**WHAT IS BEING ASKED**:
Directions for the data below: repeat exactly the lines from the one with "The width and height of the screenshot is (640, 480)." through the one with "Open the BRANDS menu", both included, and omit all pictures.

══ INFORMATION ══

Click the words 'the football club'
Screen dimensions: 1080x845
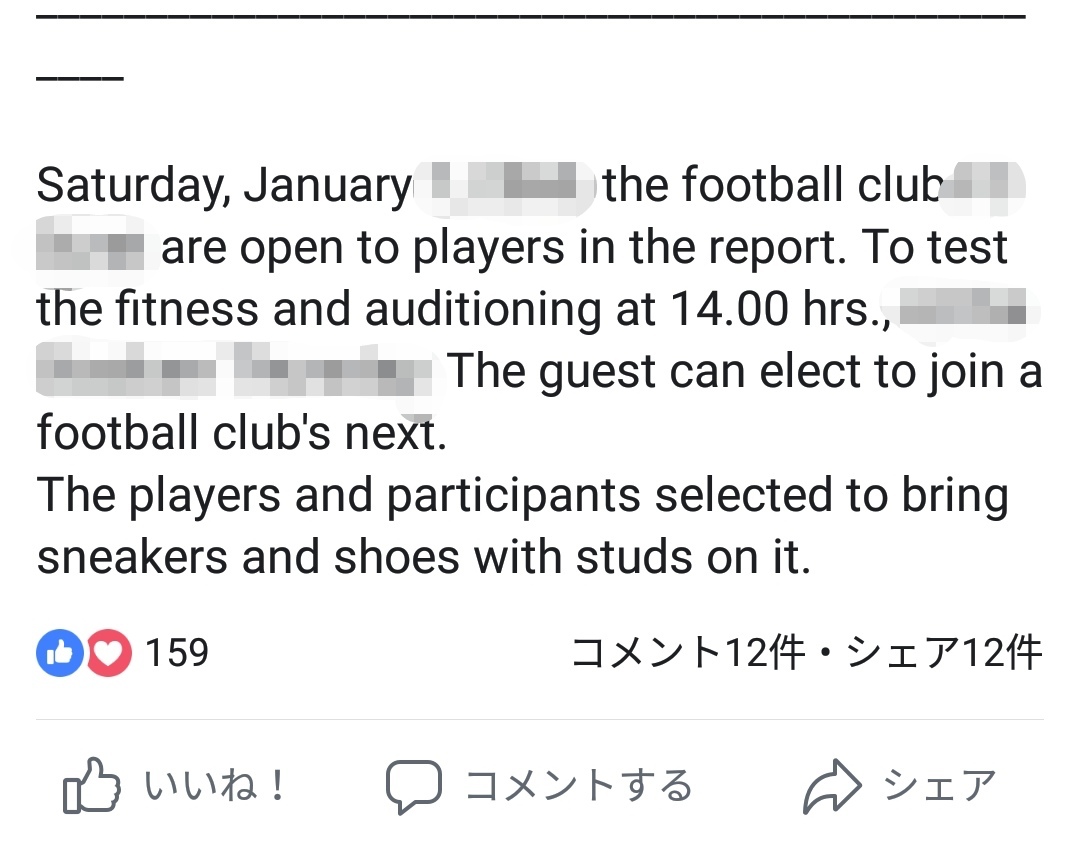[773, 185]
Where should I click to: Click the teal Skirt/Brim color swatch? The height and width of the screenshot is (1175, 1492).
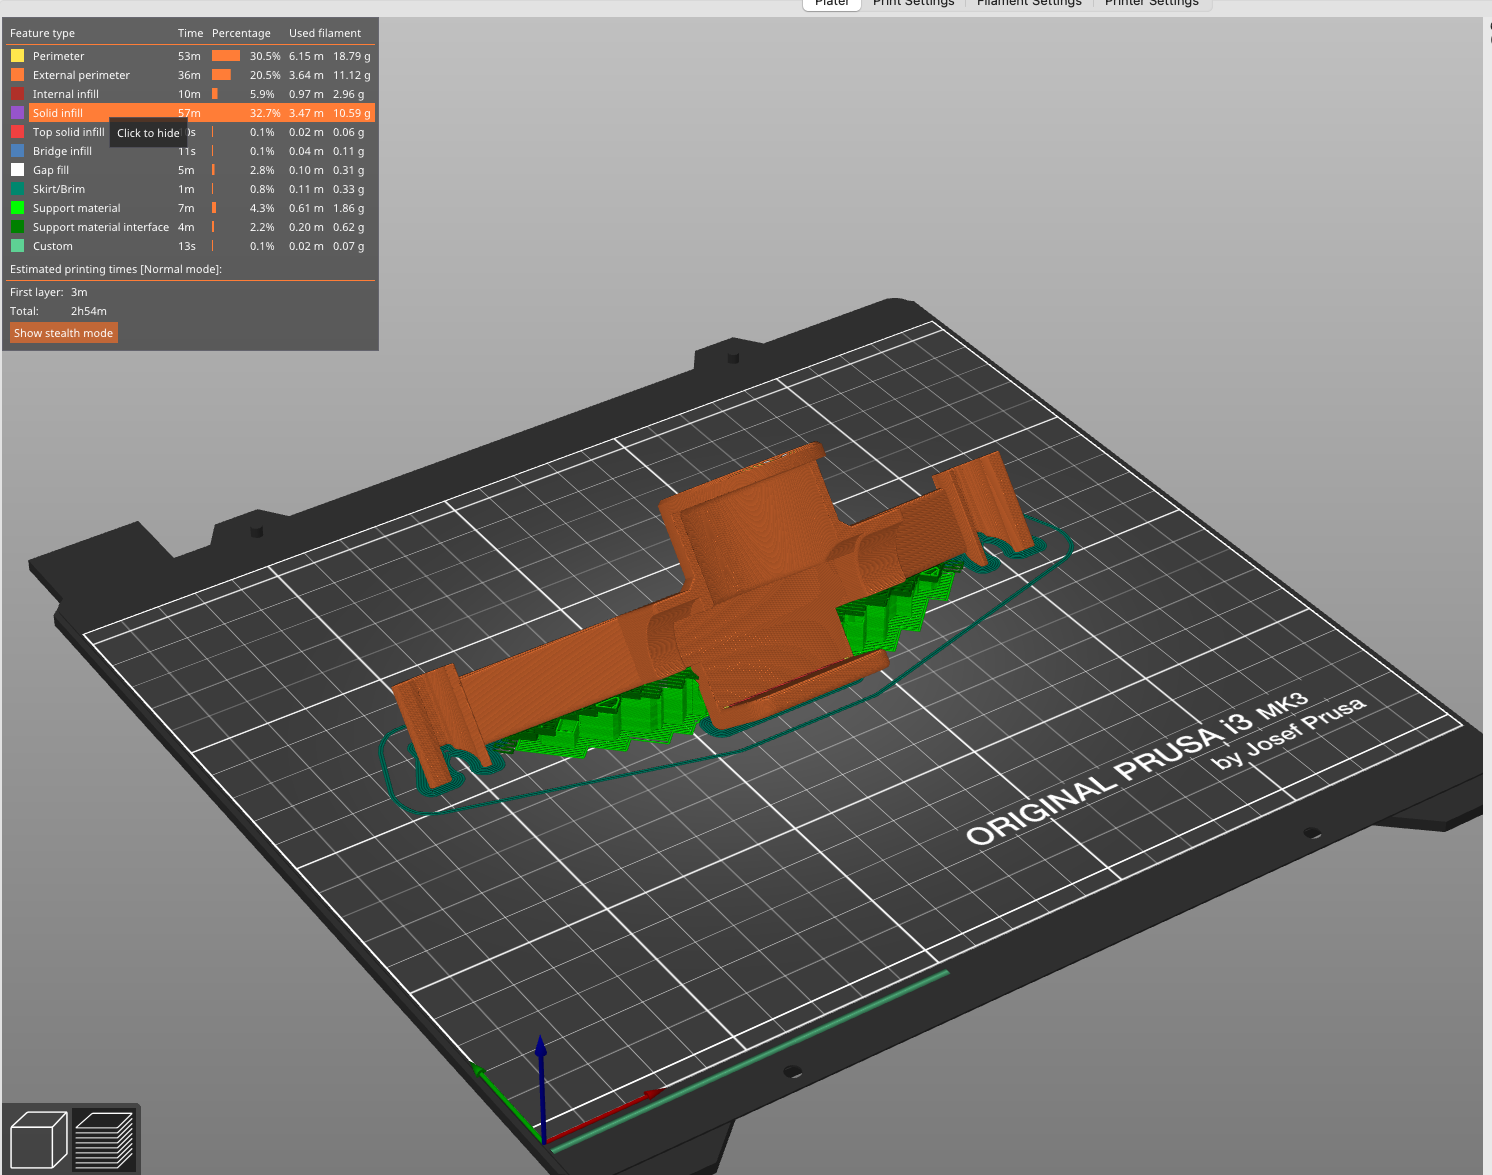tap(17, 189)
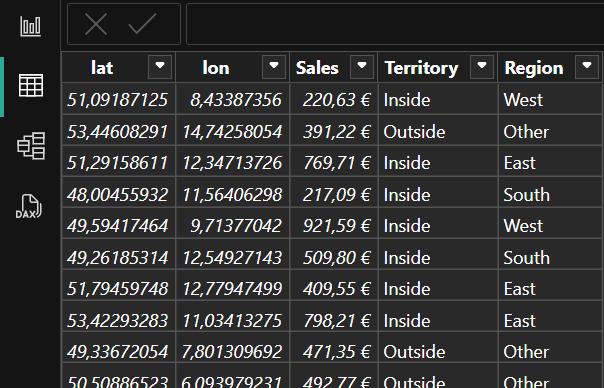
Task: Cancel formula with X icon
Action: click(x=96, y=24)
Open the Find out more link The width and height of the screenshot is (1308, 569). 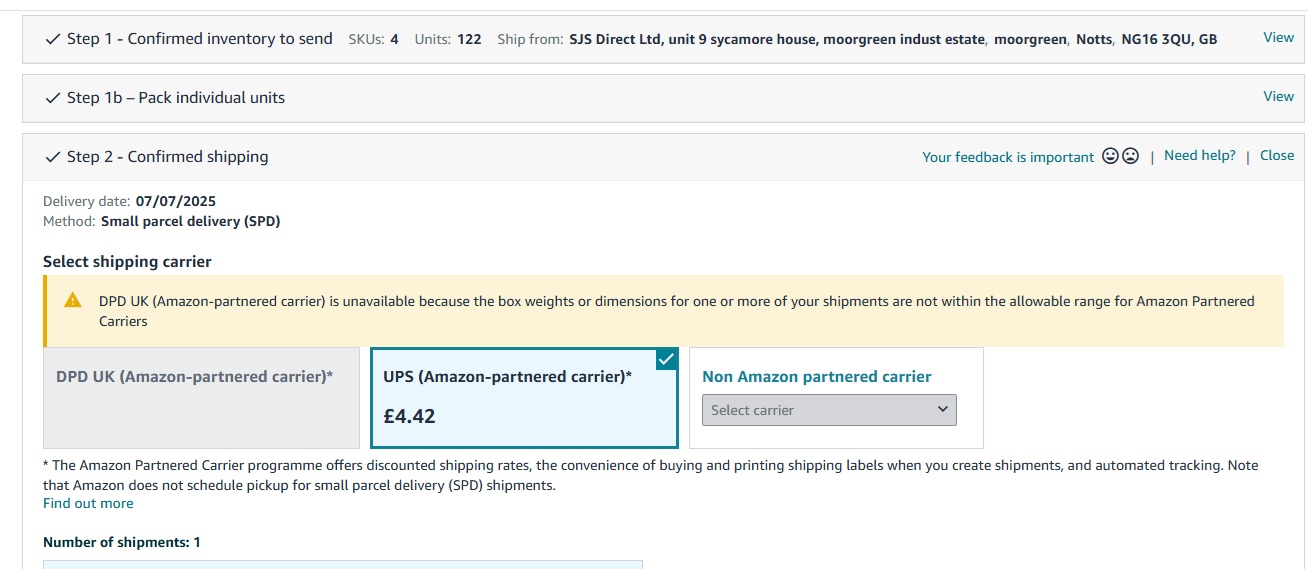[88, 503]
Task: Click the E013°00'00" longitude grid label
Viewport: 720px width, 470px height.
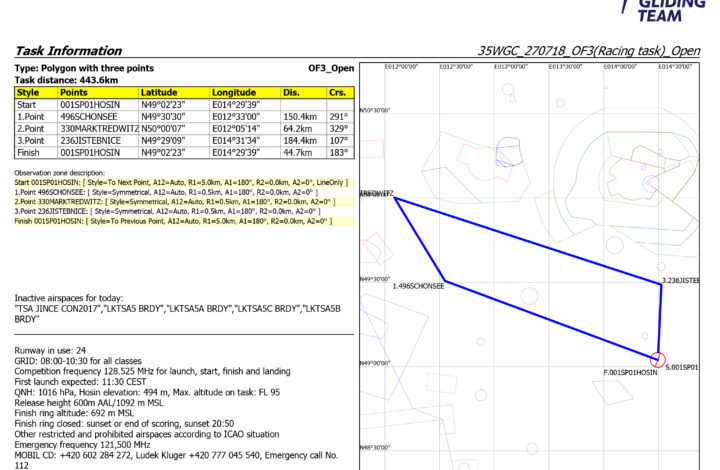Action: click(x=511, y=67)
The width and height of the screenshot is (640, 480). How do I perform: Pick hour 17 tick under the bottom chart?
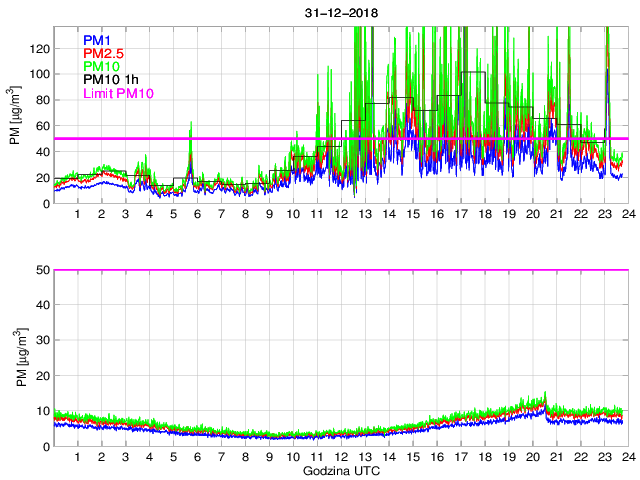[x=460, y=457]
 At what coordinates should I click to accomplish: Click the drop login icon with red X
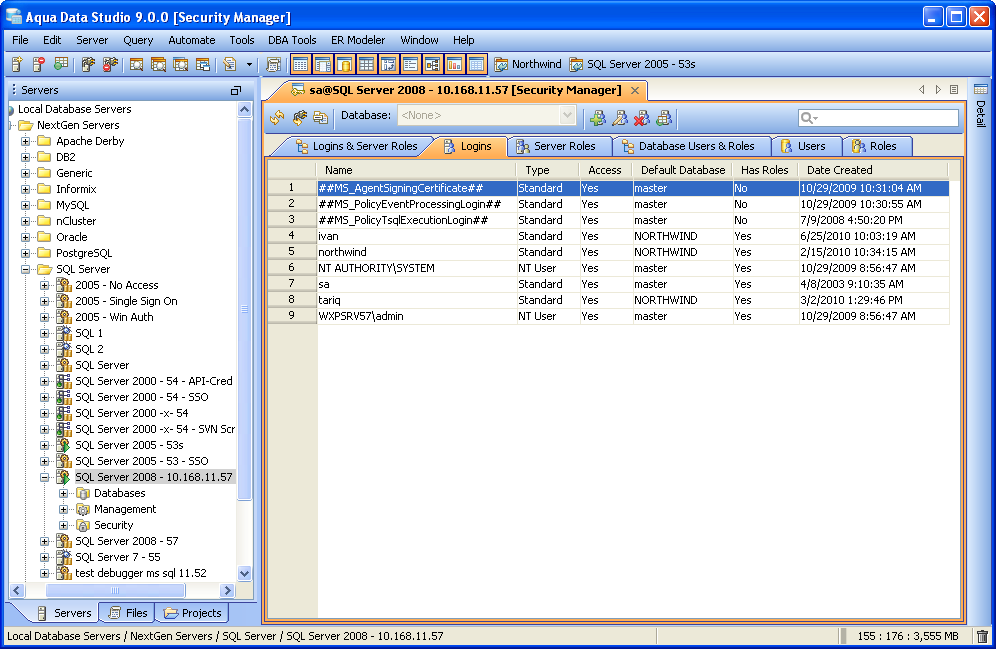click(x=642, y=117)
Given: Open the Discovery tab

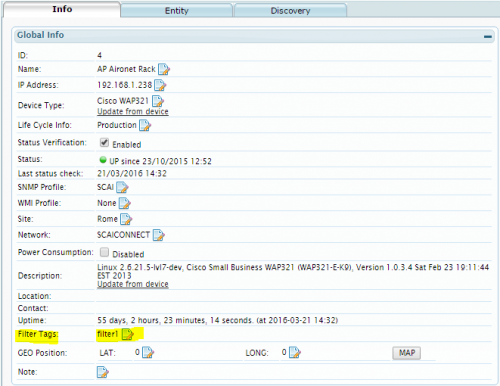Looking at the screenshot, I should coord(290,11).
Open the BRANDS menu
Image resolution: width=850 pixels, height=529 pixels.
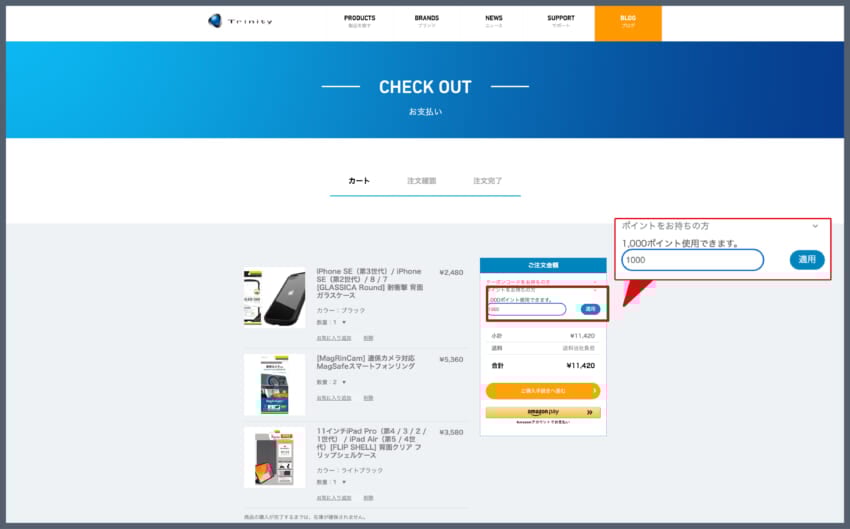tap(427, 21)
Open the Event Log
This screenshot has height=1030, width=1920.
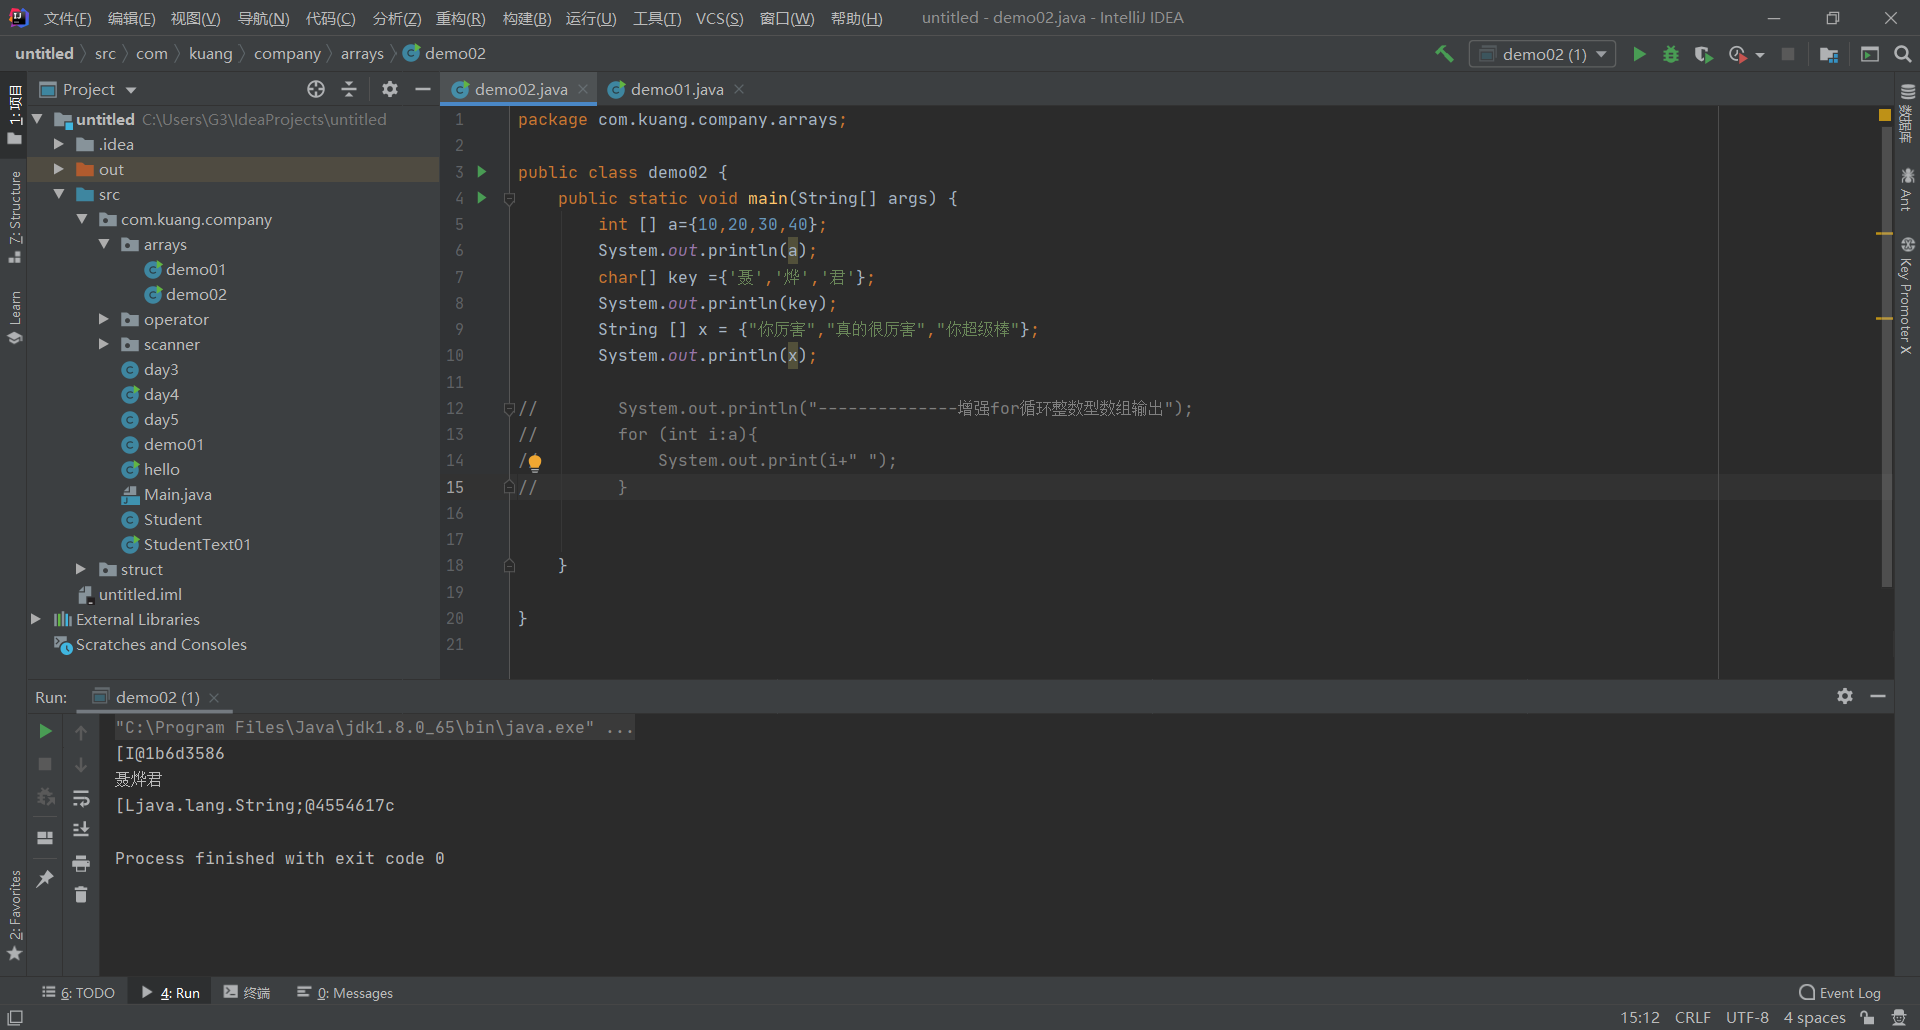pos(1839,993)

═══

**PROBLEM SOLUTION**:
The width and height of the screenshot is (640, 480). How do I perform: Pick hour 17 tick under the bottom chart?
[x=460, y=457]
 At what coordinates should I click to accomplish: Click the drop login icon with red X
click(x=642, y=117)
Given: Open the Discovery tab

Looking at the screenshot, I should coord(290,11).
Open the BRANDS menu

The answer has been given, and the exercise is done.